Project 7: Zero-Downtime Rolling Updates
Orchestrate staged application rollout with host draining, health gates, and controlled failure domains.
Quick Reference
| Attribute | Value |
|---|---|
| Difficulty | Level 3 |
| Time Estimate | 20-32 hours |
| Main Programming Language | YAML orchestration |
| Coolness | Level 4 |
| Business Potential | 3. Service & Support |
| Prerequisites | P03, P05, P06 |
| Key Topics | serial batches, delegation, health checks, recovery |
1. Learning Objectives
- Design canary-to-full rollout sequencing.
- Use delegated tasks for load balancer drain/rejoin.
- Gate host progression on objective health checks.
- Recover safely from mid-rollout failures.
2. All Theory Needed (Per-Concept Breakdown)
2.1 Failure-Domain-Aware Orchestration
Fundamentals
Rolling updates reduce blast radius by limiting concurrent changes. serial controls batch size; health gates decide progression.
Deep Dive into the concept The dangerous assumption is that sequential execution alone ensures safety. Real safety requires drain-before-change, post-change readiness checks, and deterministic rollback/hold behavior when gates fail.
Mental model diagram
batch select -> drain -> deploy -> verify -> rejoin -> next batch
Where you’ll apply it P07 and capstone.
3. Project Specification
3.1 What You Will Build
A rolling deployment playbook that:
- drains one host from load balancer
- deploys artifact/config
- validates readiness
- rejoins host
- repeats by batch
3.2 Functional Requirements
- Uses explicit batch strategy.
- Uses delegated load balancer operations.
- Blocks progression on failed readiness check.
- Produces clear per-host rollout evidence.
3.4 Example Output
$ ansible-playbook -i inventory_cloud.yml rolling_update.yml
TASK [Drain host from LB] .... changed
TASK [Deploy release] ........ changed
TASK [Health gate] ........... ok
TASK [Rejoin host to LB] ..... changed
3.7 Real World Outcome
3.7.1 How to Run
ansible-playbook -i inventory_cloud.yml rolling_update.yml
3.7.2 Golden Path Demo
Continuous client checks show no request failure spike.
3.7.3 Failure Demo
One host fails readiness; rollout pauses with host isolated from pool and clear failure output.
4. Solution Architecture
LB control (delegated) <-> web host update (targeted) <-> health validation
5. Implementation Guide
5.3 The Core Question You’re Answering
“How do I deliver changes across a live fleet without violating availability goals?”
5.4 Concepts You Must Understand First
serialbatch semantics.- Delegated task context and concurrency.
- Readiness vs liveness checks.
5.5 Questions to Guide Your Design
- What is your safe initial canary size?
- Which gate failure should stop rollout immediately?
5.6 Thinking Exercise
For a 10-node service, model capacity impact with batch size 2 if one host fails permanently during rollout.
5.7 Interview Questions
- Why is health gating mandatory in rolling updates?
- How do delegated race conditions happen?

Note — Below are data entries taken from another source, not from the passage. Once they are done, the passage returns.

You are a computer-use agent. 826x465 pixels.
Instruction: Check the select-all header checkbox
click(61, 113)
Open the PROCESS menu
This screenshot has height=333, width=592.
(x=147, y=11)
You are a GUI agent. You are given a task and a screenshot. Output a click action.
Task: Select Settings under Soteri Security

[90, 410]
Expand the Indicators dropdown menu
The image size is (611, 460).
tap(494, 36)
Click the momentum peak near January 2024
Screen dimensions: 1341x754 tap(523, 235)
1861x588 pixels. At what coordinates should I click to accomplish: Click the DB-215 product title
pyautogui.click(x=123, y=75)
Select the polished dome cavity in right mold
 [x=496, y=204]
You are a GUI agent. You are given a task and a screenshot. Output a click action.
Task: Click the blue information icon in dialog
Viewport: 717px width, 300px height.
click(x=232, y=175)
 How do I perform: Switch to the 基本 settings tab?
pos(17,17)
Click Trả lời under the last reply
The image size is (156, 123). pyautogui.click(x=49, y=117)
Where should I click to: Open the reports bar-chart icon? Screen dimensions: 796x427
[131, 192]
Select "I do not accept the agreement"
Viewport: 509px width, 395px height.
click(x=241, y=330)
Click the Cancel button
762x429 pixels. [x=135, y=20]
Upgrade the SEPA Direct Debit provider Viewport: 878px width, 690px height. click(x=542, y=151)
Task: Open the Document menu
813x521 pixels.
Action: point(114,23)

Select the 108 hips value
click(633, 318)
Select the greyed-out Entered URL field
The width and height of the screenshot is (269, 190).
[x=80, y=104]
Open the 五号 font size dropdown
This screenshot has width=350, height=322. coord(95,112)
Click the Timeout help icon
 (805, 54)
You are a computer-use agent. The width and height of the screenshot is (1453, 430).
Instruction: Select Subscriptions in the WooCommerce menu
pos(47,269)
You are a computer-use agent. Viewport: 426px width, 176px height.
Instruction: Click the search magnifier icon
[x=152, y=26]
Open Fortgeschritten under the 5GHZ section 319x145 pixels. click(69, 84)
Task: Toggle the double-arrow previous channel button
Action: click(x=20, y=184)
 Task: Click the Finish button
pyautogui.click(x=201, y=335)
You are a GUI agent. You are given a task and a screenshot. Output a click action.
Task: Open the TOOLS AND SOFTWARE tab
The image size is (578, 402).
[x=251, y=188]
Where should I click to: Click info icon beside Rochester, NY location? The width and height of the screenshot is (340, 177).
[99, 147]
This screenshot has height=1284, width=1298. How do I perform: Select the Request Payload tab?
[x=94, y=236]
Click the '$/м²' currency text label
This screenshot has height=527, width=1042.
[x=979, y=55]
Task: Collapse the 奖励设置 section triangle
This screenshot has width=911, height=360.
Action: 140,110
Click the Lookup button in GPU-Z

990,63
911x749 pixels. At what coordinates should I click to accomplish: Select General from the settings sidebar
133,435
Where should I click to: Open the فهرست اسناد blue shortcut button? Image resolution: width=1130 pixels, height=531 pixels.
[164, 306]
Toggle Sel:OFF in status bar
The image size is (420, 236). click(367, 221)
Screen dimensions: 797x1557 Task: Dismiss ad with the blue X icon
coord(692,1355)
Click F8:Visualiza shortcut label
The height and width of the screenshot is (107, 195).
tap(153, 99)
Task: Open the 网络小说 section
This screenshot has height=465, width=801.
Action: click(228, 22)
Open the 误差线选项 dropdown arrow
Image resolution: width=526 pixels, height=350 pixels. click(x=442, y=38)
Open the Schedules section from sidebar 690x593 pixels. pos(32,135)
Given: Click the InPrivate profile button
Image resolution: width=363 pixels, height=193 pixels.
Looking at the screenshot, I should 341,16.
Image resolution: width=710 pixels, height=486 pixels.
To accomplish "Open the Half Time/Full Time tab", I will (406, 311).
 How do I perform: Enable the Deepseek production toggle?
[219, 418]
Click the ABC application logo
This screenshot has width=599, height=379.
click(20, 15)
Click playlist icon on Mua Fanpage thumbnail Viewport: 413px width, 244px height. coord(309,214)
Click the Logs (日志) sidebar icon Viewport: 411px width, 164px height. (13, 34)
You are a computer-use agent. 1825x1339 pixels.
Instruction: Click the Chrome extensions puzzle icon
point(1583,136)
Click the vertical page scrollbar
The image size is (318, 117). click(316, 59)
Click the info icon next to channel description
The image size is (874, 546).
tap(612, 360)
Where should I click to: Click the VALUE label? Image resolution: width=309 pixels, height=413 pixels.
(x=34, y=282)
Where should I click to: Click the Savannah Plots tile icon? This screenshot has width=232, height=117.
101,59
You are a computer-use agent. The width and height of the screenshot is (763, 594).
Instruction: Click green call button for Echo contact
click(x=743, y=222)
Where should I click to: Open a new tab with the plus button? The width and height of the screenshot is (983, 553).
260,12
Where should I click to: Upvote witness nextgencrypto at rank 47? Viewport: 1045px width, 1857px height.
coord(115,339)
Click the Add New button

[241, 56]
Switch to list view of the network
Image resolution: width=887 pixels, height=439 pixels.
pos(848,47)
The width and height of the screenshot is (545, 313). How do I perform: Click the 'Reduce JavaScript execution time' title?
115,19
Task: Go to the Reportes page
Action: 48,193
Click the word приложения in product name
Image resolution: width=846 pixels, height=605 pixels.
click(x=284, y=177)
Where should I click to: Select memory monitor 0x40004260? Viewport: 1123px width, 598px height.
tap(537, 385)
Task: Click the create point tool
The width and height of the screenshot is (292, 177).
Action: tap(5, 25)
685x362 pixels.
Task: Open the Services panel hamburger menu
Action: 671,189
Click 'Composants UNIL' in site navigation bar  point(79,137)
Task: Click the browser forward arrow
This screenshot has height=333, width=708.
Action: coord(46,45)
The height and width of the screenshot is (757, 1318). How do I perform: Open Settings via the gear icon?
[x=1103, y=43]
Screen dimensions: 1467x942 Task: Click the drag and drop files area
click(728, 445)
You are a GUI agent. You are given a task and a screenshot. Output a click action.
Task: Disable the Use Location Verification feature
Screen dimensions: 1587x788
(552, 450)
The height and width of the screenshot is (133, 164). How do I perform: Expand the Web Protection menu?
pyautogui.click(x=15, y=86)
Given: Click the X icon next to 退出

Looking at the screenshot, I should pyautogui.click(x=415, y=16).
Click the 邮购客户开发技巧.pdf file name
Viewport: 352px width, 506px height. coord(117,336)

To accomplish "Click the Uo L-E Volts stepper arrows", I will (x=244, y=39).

- What is your rollback trigger policy?
5.8 Hints in Layers
- Hint 1: Start with batch size 1 canary.
- Hint 2: Add explicit timeout policy.
- Hint 3: Record LB state transitions.
- Hint 4: Run client-side continuous probe during deployment.
6. Testing Strategy
- Clean golden-path rollout.
- Induced readiness failure on one host.
- Rerun from failed midpoint and verify safe recovery.
7. Common Pitfalls & Debugging
| Pitfall | Symptom | Solution |
|---|---|---|
| weak health gate | bad host rejoins | stronger readiness checks |
| parallel LB writes | inconsistent pool state | throttle delegated operations |
| oversized batch | visible outage | reduce serial and add canary |
8. Extensions & Challenges
- Add staged percentages (
1,20%,100%). - Add automated rollback handler on failed gate.
- Add SLO-aware pause/continue decision step.
9. Real-World Connections
This is the same control pattern used in high-availability update pipelines in mature platform teams.
10. Resources
- Ansible strategies docs
- Delegation docs
- SRE release engineering chapters
11. Self-Assessment Checklist
- I can explain batch progression and stop conditions.
- I can prove host drain/rejoin sequencing.
- I can recover safely from mid-rollout failure.
12. Submission / Completion Criteria
- Minimum: successful staged rollout.
- Full: includes controlled failure and recovery evidence.
- Excellence: includes automated rollback and SLO gating.